Hace unos días se hacía público el informe del Defensor del Pueblo sobre los abusos sexuales en la infancia y, particularmente, los que tuvieron lugar en el seno de la Iglesia, tanto por religiosos como por personas vinculadas a la institución.
Y constataba unos datos escalofriantes, según los cuales aproximadamente 440.000 personas hoy mayores de edad habían sido abusadas sexualmente en este ámbito. Un dato que, por cierto, la propia Iglesia ha negado en su cuantificación, aunque no haya negado que los abusos existieran.
De todo esto, una de las cosas que más me llaman la atención es la reacción de la propia Iglesia, o de alguno de sus obispos. Lo primero que hacen es negar categóricamente que la cifra sea esa, diciendo que no es tal, sino que es mucho menor. Y yo me pregunto, ¿es que si son menos el problema no tiene importancia? ¿Es que un solo abuso no es ya digno de reproche, de rechazo y de indignación? La respuesta es obvia y ese posicionamiento, a mi juicio, hace flaco favor a la institución.
Si lo que se pretende es culpar a las personas responsables y exculpar a la Iglesia, lo primero que tendría hacer hecho la propia Iglesia, desde hace mucho, es visibilizar y condenar los abusos en lugar de negarlos y callar. Y por supuesto, pedir perdón a las víctimas y resarcirlas en la medida de lo posible, algo que ha llegado tarde y mal.
La verdad es que los datos son escalofriantes. Se estima que más del 11% de españoles mayores de edad han sufrido abusos en la infancia, y que cerca de un 2% en el ámbito de la Iglesia, aunque calcula en un 0,6% los realizados directamente por religiosos.

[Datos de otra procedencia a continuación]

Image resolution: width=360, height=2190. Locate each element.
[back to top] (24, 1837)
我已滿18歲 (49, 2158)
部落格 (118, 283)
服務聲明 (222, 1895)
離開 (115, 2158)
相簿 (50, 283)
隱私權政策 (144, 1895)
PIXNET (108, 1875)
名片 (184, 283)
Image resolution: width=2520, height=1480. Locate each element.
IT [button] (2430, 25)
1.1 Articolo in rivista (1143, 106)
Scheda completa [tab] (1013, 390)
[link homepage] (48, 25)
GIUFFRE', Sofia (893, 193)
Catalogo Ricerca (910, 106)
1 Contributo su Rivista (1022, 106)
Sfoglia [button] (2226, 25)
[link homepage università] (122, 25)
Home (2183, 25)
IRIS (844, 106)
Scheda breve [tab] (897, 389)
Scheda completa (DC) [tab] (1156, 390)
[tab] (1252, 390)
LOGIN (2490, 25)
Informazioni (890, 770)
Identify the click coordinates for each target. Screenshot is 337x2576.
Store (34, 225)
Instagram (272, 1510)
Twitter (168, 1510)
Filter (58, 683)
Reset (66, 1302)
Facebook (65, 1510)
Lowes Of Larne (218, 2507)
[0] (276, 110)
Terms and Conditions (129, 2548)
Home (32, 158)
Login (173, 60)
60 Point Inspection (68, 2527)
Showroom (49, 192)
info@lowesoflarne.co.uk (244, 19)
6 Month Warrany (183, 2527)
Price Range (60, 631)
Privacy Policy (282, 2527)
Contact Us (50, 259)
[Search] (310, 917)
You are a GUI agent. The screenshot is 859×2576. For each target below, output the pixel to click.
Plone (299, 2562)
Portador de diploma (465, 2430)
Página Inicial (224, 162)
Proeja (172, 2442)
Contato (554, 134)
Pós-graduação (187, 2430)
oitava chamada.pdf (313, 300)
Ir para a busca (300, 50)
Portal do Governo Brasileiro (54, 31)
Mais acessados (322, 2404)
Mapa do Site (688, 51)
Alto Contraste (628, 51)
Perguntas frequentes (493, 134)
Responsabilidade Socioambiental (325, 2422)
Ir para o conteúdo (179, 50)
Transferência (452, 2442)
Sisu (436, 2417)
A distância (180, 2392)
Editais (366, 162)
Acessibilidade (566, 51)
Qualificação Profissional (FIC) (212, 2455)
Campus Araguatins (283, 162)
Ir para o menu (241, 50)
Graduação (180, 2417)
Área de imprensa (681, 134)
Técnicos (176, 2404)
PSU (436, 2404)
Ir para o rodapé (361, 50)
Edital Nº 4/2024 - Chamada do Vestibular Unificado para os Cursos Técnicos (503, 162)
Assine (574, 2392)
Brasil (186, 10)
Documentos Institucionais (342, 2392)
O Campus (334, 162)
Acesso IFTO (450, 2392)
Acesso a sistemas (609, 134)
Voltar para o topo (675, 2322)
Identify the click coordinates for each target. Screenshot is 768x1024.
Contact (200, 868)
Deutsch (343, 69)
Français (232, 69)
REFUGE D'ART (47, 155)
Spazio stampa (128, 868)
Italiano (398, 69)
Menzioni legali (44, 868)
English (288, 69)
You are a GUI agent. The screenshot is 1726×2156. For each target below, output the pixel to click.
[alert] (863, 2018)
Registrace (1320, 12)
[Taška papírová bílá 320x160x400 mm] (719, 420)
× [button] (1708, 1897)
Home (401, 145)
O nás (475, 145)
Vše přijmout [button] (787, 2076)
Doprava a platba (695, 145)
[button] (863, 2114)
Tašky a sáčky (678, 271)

Sin embargo, y eso es tan llamativo como preocupante, si preguntamos a cualquier persona, especialmente a las que nos educamos en colegios religiosos, nadie -o casi nadie- reconoce haber sido víctima de estos hechos. Porque, al final, parece que siguen siendo las víctimas quienes han de avergonzarse en lugar de hacerlo los autores y quienes les encubren.
Como de muestra vale un botón, contaré algo de lo que supe hace poco. Una persona muy cercana a mí me contó que, en la confesión previa a recibir la primera comunión, el cura la agarró, trató de besarla y le tocó por encima de la ropa, ante lo cual ella reaccionó zafándose como pudo y se marchó corriendo como alma que lleva el diablo.
La semana siguiente, llegado el momento, el religioso en cuestión le dio la comunión como si nada hubiera pasado y sin que, por descontado, ni él ni nadie la hubiera absuelto por sus hipotéticos pecados de niña de siete años.
Lo curioso y lo triste de esta historia es que la protagonista, que jamás volvió a entrar en un confesionario, tardó más de ochenta y cinco años en contar esta historia y, aun así, lo hizo en un ámbito reducidísimo. El cuento de siempre. La vergüenza atenazando a las víctimas en vez de a los victimarios.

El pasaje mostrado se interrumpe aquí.